A practical 2026 guide to earning from DeFi without trading every day

Most crypto wallets are passive. Tokens sit idle, waiting for a price move that may or may not come. Liquidity pools offer a different approach. Instead of speculating, you can put your tokens to work and earn fees whenever other people trade.

This article explains liquidity pools in simple terms. You’ll learn how they generate income, what risks actually matter, and how to add liquidity on TON using STON.fi in just a few minutes.

What a liquidity pool really does

A liquidity pool is a smart contract that holds two tokens, such as TON and USDT. It allows anyone to swap between those tokens instantly.

Traditional exchanges rely on order books. You place a buy or sell order and wait for someone to match it. Liquidity pools remove that waiting entirely. The pool itself is always ready to trade.

Prices are set automatically based on how much of each token is in the pool. Add more TON and its price inside the pool moves down. Remove TON and the price moves up. This happens continuously, without any central control.

That’s the foundation of decentralized exchanges.

How liquidity providers make money

Every swap through a pool pays a small fee. These fees don’t go to a company. They go to the people who supplied the liquidity.

When you deposit tokens into a pool, you become a liquidity provider. In return, you receive an LP token. This token represents your share of the pool.

If you own 0.5% of the pool, you earn 0.5% of all swap fees generated while your funds are there. The more trading activity the pool sees, the more fees you collect.

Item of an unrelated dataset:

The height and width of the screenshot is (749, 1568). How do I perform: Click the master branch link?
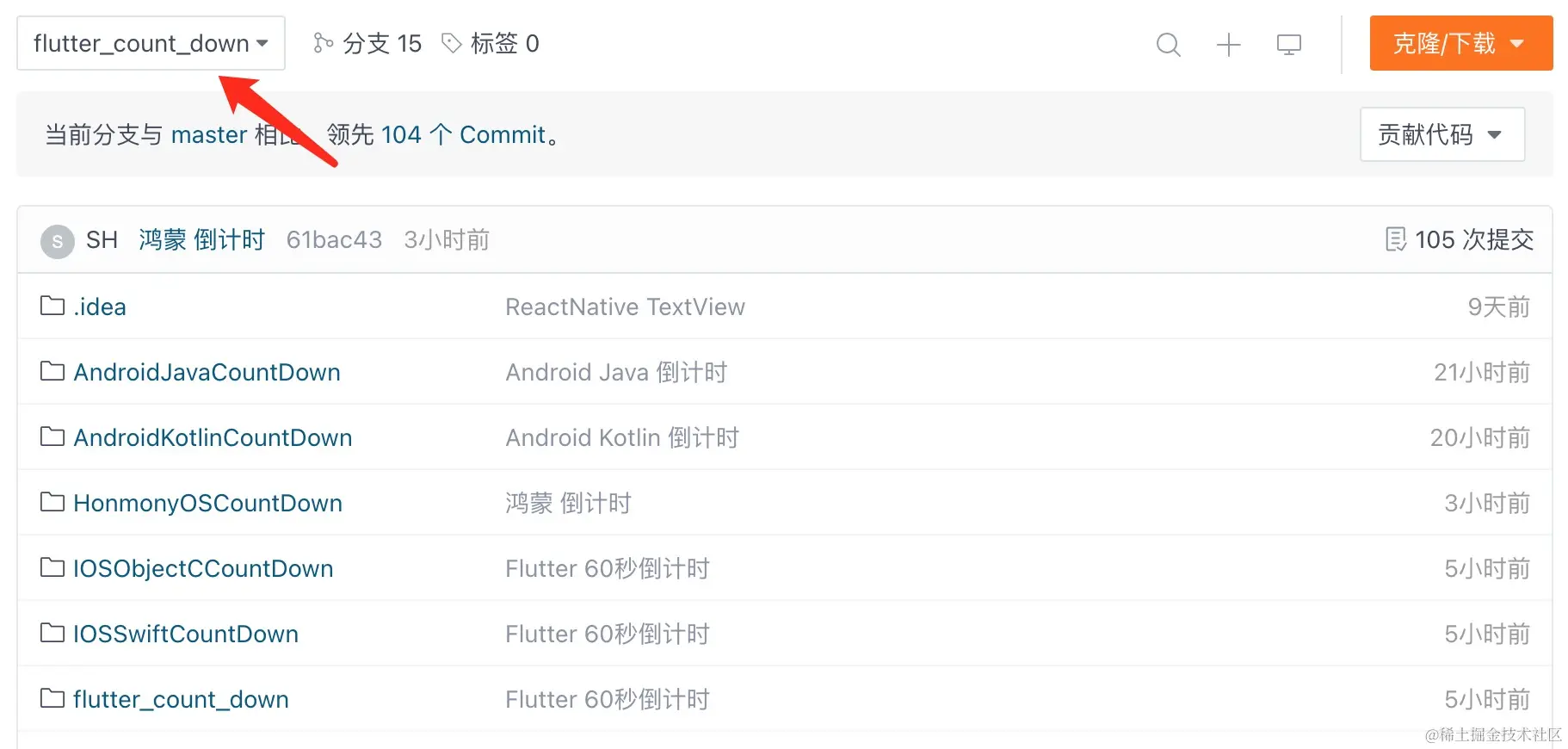coord(209,134)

No charts. No day trading. Just volume.

Pricing, slippage, and why pools work 24/7

Liquidity pools use simple math to keep balance between the two tokens. The effect is straightforward:

— Small swaps barely move the price

— Large swaps move the price more

— Bigger trades usually get worse rates

That price movement during a swap is called slippage. Traders pay it. Liquidity providers benefit from it because it protects the pool and rewards supplied liquidity.

From an LP’s perspective, many small swaps are usually better than a few large ones.

Adding liquidity on STON.fi (step by step)

To add liquidity, you deposit two tokens with equal dollar value.

If TON is trading at $5:

10 TON = $50

You pair it with 50 USDT

This balance keeps the pool stable.

Quick checklist

  1. Open STON.fi and connect your wallet.

  2. Go to Pools and choose a pair (TON/USDT is beginner-friendly).

  3. Enter one token amount — the other is calculated automatically.

  4. Confirm the transaction.

  5. Receive your LP token in your wallet.

From that moment, your liquidity is active and earning fees.

Start here:

Provide liquidity on STON.fi at https://app.ston.fi/pools

Always keep a small TON balance for network fees.

The main risk: impermanent loss (explained simply)

Impermanent loss happens when the prices of the two tokens in your pool move away from each other after you deposit.

Example:

You deposit TON and USDT when TON is $5

TON later rises to $10

The pool automatically rebalances. When you withdraw, you receive fewer TON and more USDT than you started with. The total value can be lower than if you had just held the tokens.

That difference is impermanent loss.

Two key points:

— It only becomes real when you withdraw

— It’s smaller with stablecoin pairs and larger with volatile pairs

This is why many people start with stable pools before exploring higher-risk options.

Managing your liquidity like a pro

Liquidity provision isn’t “deposit and forget forever.” It’s closer to passive investing with light monitoring.

A simple routine works:

Check your pool once a week

Watch trading volume and fee rates

Pay attention to incentive program end dates

If conditions change, withdrawing is easy. You burn your LP token and receive your share of both tokens plus earned fees.

No lockups. No approvals.

Why Omniston helps your liquidity earn more

Omniston is a routing layer on TON that finds the best price across multiple decentralized exchanges and liquidity sources.

When your liquidity sits on STON.fi, Omniston-integrated apps can route swaps to your pool automatically.

That means:

  1. More exposure for your liquidity

  2. More chances to earn fees

  3. No need to chase trending pools

  4. Better routing leads to more usage. More usage leads to more fees.

Final takeaway

Liquidity pools turn idle tokens into working capital. They reward patience, not prediction.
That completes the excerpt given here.